Она прямо смотрит на меня, и в ее красивых темных глазах посверкивает озорной огонек.

– Думаю, да. Как бы то ни было, это не самое худшее.

– Что же может быть хуже, леди Рочфорд?

– Николаса Кэрью арестовали. Вы могли подумать, что он изменник?

– Не знаю, – глупо отвечаю я.

– И ваша подруга, которая служила леди Марии под вашим началом, жена мажордома, ваша подруга леди Анна Хасси! Ее арестовали за участие в заговоре и отвезли в Тауэр. Боюсь, арестуют всех, кто гордился своей дружбой с леди Марией. Буду молиться, чтобы никто не заподозрил вас.

– Благодарю вас за молитвы, – отвечаю я. – Надеюсь, в них не будет нужды.

Монтегю тем вечером приходит ко мне перед обедом, и я бросаюсь к нему и прижимаюсь лбом к его плечу.

– Обними меня, – говорю я.

Он всегда меня стесняется. Джеффри бы крепко обнял меня, но Монтегю сдержаннее.

– Обними меня, – повторяю я. – Мне сегодня было очень страшно.

– Пока нам ничто не грозит. Никто нас не предал, никто не сомневается в твоей верности королю. Генри Куртене не арестован, просто исключен из Тайного совета и взят под подозрение. Уильям Фитцуильям тоже. Фрэнсиса Брайана отпустят.

Я сажусь.

– Сейчас мы не можем увезти принцессу, – говорит Монтегю. – Человека Куртене взяли, он исчез с конюшни. Ни у кого нет ключа от ее двери, никто не может вывести ее из дома. Кэрью платит служанке, но мы не можем с ней связаться без него. Он под стражей, но я не знаю, где именно. Придется подождать.

– Анну Хасси арестовали.

– Я слышал. Не знаю, сколько человек из вашей прежней ричмондской свиты допрашивают.
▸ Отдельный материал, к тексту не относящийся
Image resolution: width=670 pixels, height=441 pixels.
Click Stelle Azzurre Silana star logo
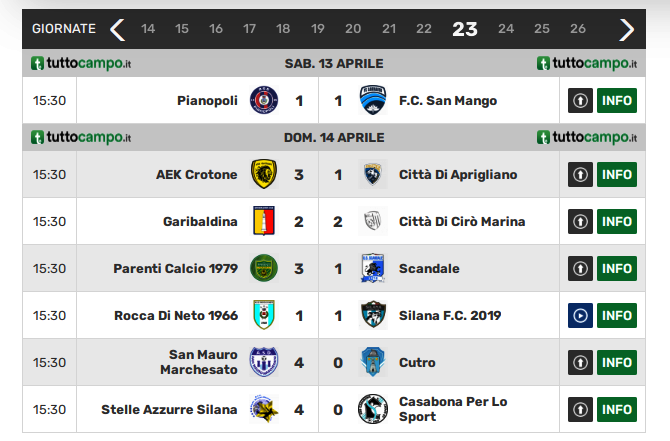point(264,409)
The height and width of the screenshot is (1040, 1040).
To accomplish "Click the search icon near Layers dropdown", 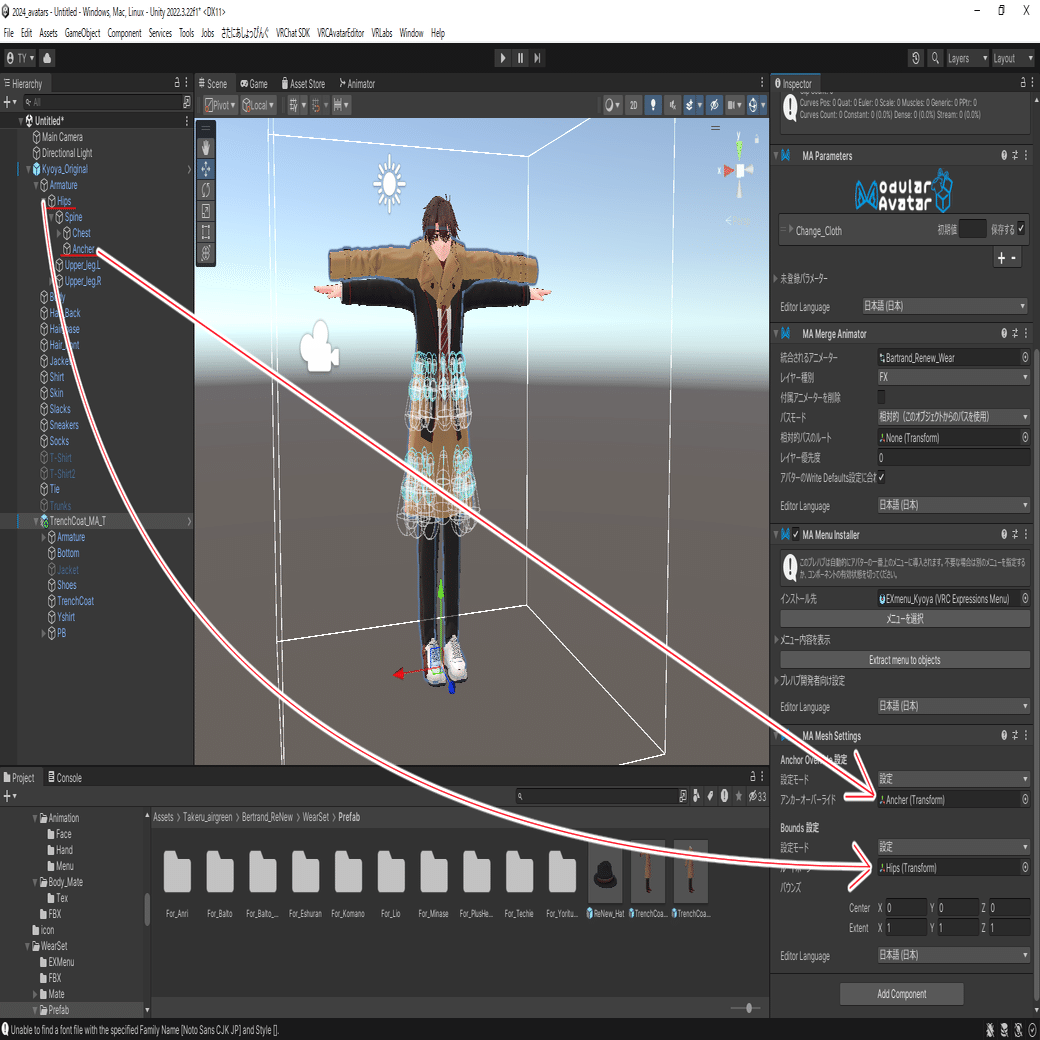I will (x=937, y=57).
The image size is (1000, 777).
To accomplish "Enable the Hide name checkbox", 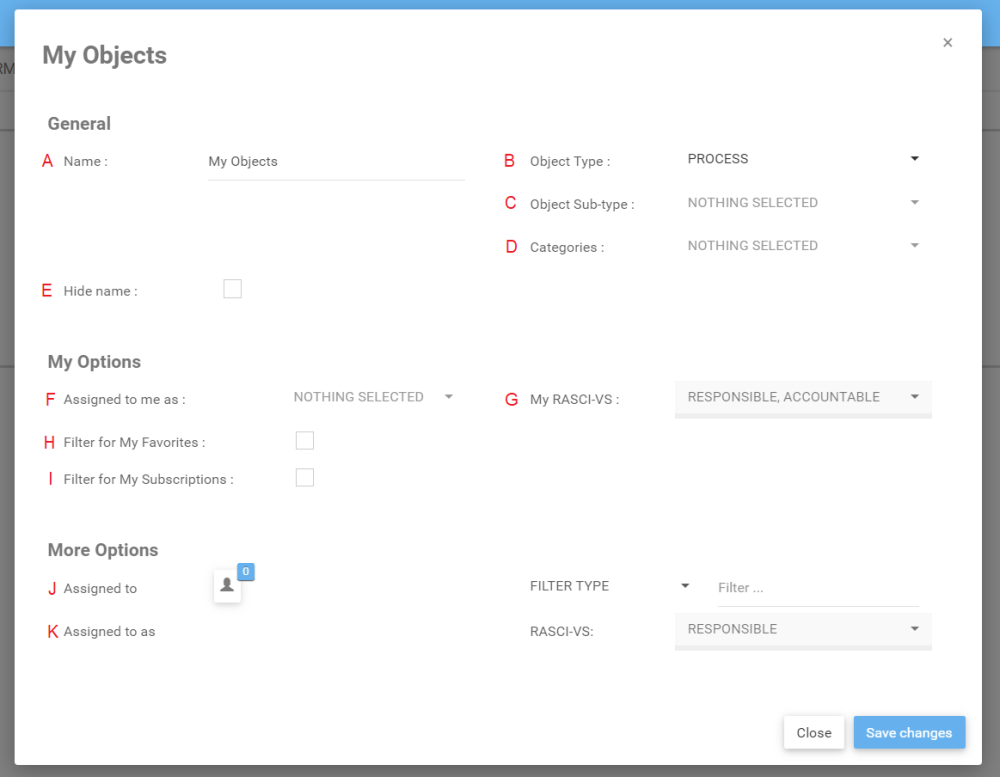I will pyautogui.click(x=233, y=289).
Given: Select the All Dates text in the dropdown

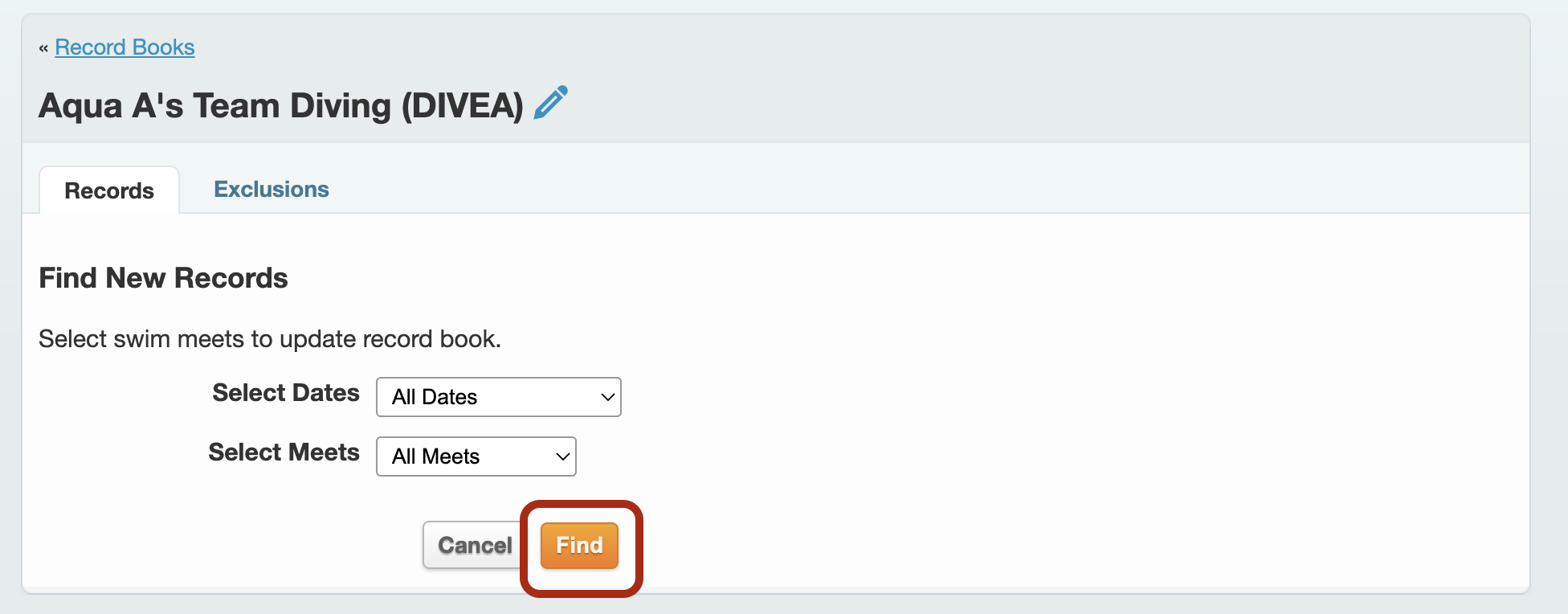Looking at the screenshot, I should (x=435, y=397).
– Помоги им Бог. Ты предупредил Джеффри?

– Я написал ему, чтобы занялся урожаем и не болтал, – мрачно говорит Монтегю. – Чтобы не пытался увидеться с принцессой, ее снова караулят денно и нощно. Заговор раскололи, как яйцо. У дверей принцессы стоит стража, с нею каждую ночь запирают служанку. Ей даже не позволяют гулять в саду.

– А испанский посол?

Лицо Монтегю мрачно.

– Говорит, что пытается получить разрешение Папы на то, чтобы она приняла присягу, признав, что брак ее родителей был недействительным и что она незаконная дочь, а король глава церкви. Шапуи считает, что ей нужно принять присягу. Ее арестуют, если она этого не сделает.

Он видит ужас на моем лице.

– Арестуют и обезглавят, – говорит он. – Поэтому Шапуи и велит ей подписать, выиграть время, а потом мы ее увезем.